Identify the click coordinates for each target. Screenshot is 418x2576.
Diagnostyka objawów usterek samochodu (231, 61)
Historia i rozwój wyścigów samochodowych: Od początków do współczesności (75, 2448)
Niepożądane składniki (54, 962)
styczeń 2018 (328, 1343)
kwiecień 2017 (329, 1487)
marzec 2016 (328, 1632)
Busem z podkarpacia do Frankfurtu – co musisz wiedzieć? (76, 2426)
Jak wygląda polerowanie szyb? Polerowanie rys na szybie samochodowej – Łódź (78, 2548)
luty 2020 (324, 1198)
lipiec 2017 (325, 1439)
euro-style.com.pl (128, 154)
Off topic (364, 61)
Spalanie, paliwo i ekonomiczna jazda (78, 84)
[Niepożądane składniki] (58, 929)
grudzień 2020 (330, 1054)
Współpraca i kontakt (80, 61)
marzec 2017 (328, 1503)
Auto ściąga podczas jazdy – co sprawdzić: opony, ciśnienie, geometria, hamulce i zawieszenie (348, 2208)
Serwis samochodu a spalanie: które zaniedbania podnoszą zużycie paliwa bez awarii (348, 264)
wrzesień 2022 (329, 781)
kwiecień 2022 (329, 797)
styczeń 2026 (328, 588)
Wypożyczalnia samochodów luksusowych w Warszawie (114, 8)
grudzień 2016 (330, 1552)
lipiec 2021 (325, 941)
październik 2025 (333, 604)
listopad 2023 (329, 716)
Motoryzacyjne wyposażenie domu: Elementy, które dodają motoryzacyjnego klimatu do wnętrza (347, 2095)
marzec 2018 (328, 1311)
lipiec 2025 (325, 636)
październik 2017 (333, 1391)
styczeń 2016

• _EXERCISE GOAL_: Your answer must be the line containing "kwiecień 2017 (329, 1487)" through the last line above, copied exactly, with nothing added.

• _ANSWER SECTION_:
kwiecień 2017 (329, 1487)
marzec 2016 (328, 1632)
Busem z podkarpacia do Frankfurtu – co musisz wiedzieć? (76, 2426)
Jak wygląda polerowanie szyb? Polerowanie rys na szybie samochodowej – Łódź (78, 2548)
luty 2020 (324, 1198)
lipiec 2017 (325, 1439)
euro-style.com.pl (128, 154)
Off topic (364, 61)
Spalanie, paliwo i ekonomiczna jazda (78, 84)
[Niepożądane składniki] (58, 929)
grudzień 2020 (330, 1054)
Współpraca i kontakt (80, 61)
marzec 2017 (328, 1503)
Auto ściąga podczas jazdy – co sprawdzić: opony, ciśnienie, geometria, hamulce i zawieszenie (348, 2208)
Serwis samochodu a spalanie: które zaniedbania podnoszą zużycie paliwa bez awarii (348, 264)
wrzesień 2022 (329, 781)
kwiecień 2022 (329, 797)
styczeń 2026 (328, 588)
Wypożyczalnia samochodów luksusowych w Warszawie (114, 8)
grudzień 2016 (330, 1552)
lipiec 2021 (325, 941)
październik 2025 (333, 604)
listopad 2023 (329, 716)
Motoryzacyjne wyposażenie domu: Elementy, które dodają motoryzacyjnego klimatu do wnętrza (347, 2095)
marzec 2018 (328, 1311)
lipiec 2025 (325, 636)
październik 2017 (333, 1391)
styczeń 2016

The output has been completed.